──────── TASK DATA ────────

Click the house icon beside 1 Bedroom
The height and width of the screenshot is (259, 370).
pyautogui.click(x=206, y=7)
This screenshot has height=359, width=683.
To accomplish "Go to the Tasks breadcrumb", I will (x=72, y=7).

────────
──────── TASK DATA ────────

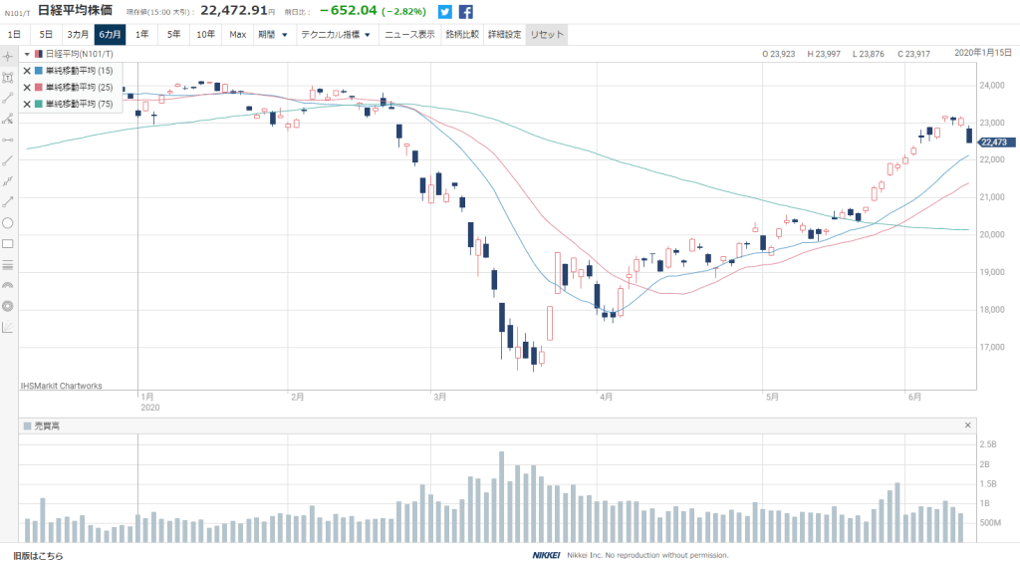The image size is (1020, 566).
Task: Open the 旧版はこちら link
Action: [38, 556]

────────
──────── TASK DATA ────────

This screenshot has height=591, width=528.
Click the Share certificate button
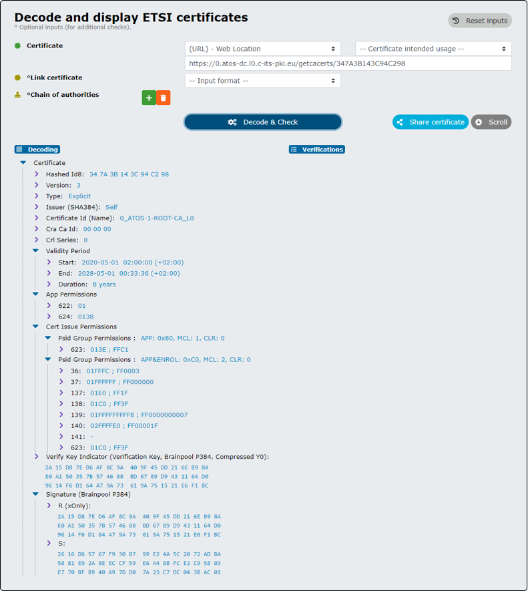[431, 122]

────────

■ **WHAT YOU ARE ASKED TO DO**
Reproduce word for word the lines of data from the line with "Click the house icon beside 1 Bedroom" to the line with "will (x=72, y=7).", including both of those lines.

■ **SOLUTION TO THE PROBLEM**
Click the house icon beside 1 Bedroom
The height and width of the screenshot is (259, 370).
pyautogui.click(x=206, y=7)
This screenshot has height=359, width=683.
To accomplish "Go to the Tasks breadcrumb", I will (x=72, y=7).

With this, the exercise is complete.